Lucy Mack Smith was born July 8, 1775 at Gilsum, Cheshire County, New Hampshire, the youngest of Solomon Mack and Lydia Gates' eight children. 

While in Tunbridge she met local farmer, Joseph Smith Sr. After a one-year courtship, they married on January 24, 1796. Joseph and Lucy Smith would have ten children: Alvin, Hyrum, Joseph Jr., Samuel H., Ephraim, William, Don Carlos, Sophrona, Catherine and Lucy.

Lucy was very spiritual and had great faith. She read the Bible to her children. Lucy and a few of her children started attending a local Presbyterian church until Joseph’s first experience with the angel, Moroni in the mid 1820’s.
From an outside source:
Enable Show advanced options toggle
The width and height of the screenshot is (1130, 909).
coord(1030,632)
In 1820, Lucy’s son Joseph Jr. told her a story about God, The Father, and Jesus Christ appearing to him while he prayed in the woods. Lucy believed her son’s story. From then on, she'd be identified with her inspiring support of the Restoration.
Lucy and Joseph Sr. were baptized when the Church of Jesus Christ of Latter-day Saints was organized April, 1830.
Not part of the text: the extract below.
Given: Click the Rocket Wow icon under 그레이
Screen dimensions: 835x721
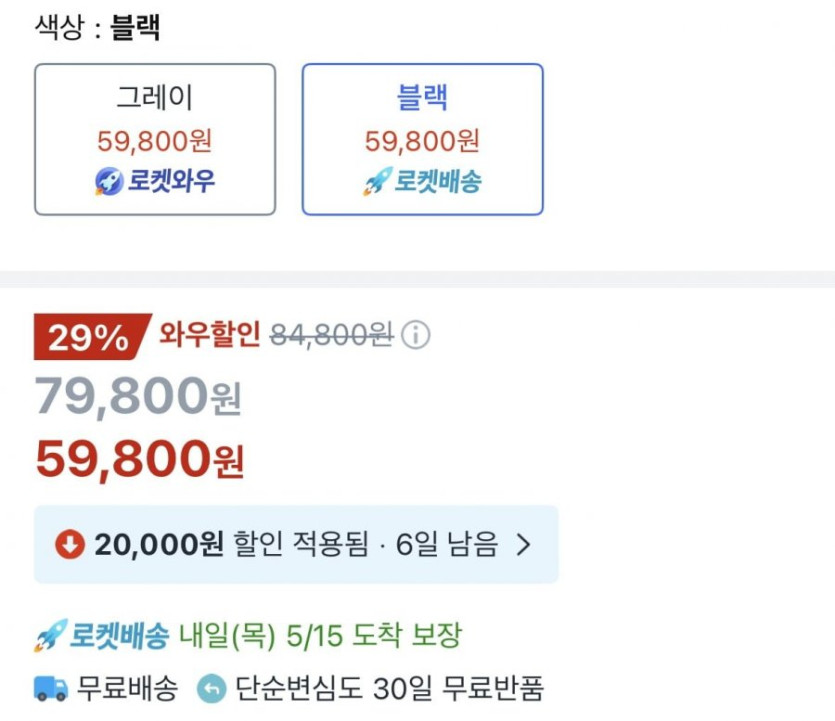Looking at the screenshot, I should tap(108, 182).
Lucy Smith continued to live with Joseph’s widow Emma.
Lucy intended to follow the saints to Utah with Brigham Young, but she was to old a frail. She died at home in Nauvoo in May 1856, at the age of 81.

After Joseph Jr. was given the plates by Moroni, he sometimes hid them at his parent’s house. Lucy Mack Smith was asked if she ever saw the plates during this time. "I asked her [Lucy Smith] if she saw the plates. She said no, it was not for her to see them, but  she hefted and handled them."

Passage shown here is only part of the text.